WHAT IS REQUIRED –
Reproduce, exactly and in full, only the lines below from the one containing "Click the Реєстрація початку роботи title" through the one containing "This screenshot has height=608, width=1358.".

INPUT DATA –

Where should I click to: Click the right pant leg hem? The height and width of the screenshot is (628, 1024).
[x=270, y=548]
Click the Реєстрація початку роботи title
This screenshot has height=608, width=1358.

--

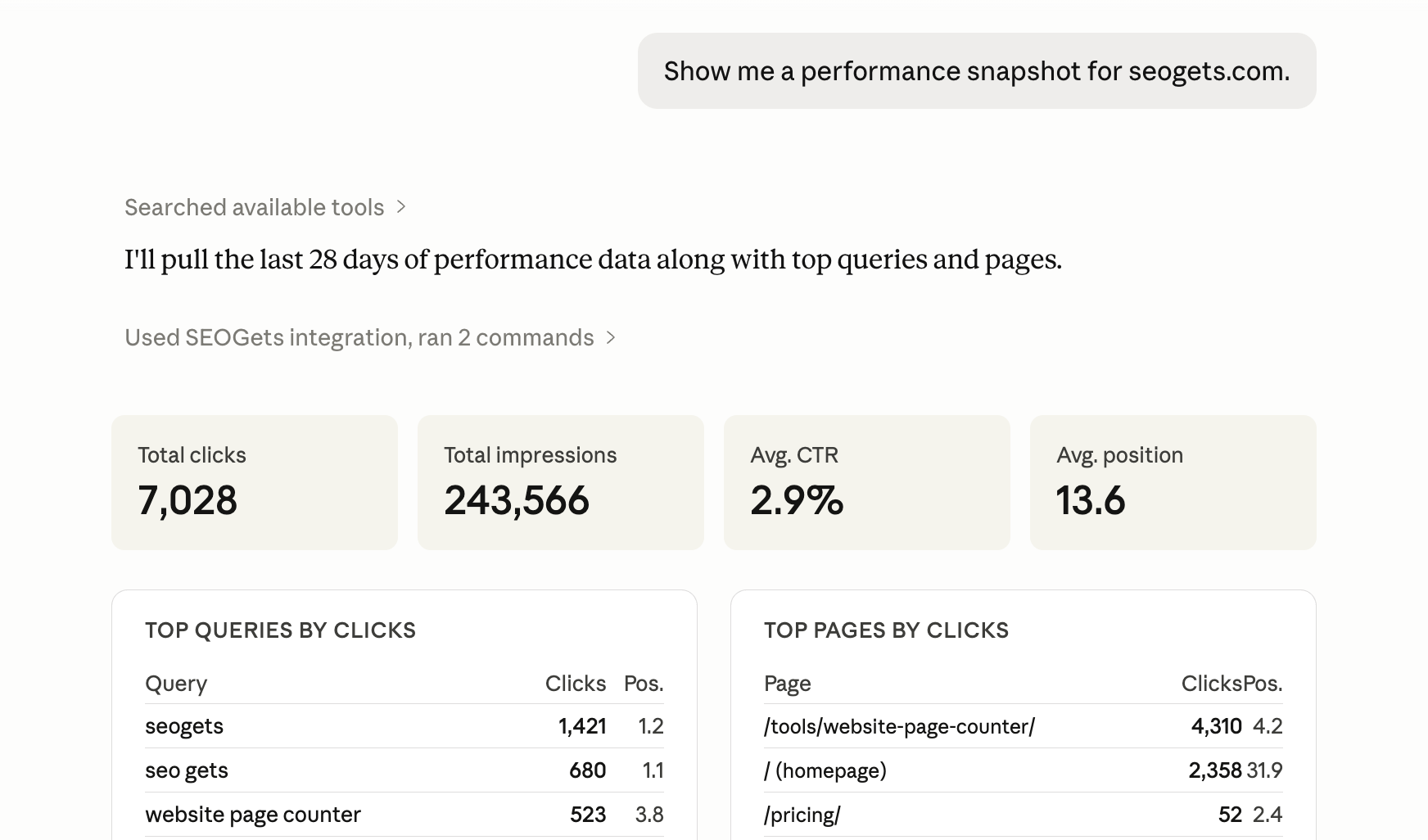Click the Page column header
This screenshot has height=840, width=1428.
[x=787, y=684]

ANSWER BELOW –
Click the Реєстрація початку роботи title
This screenshot has height=608, width=1358.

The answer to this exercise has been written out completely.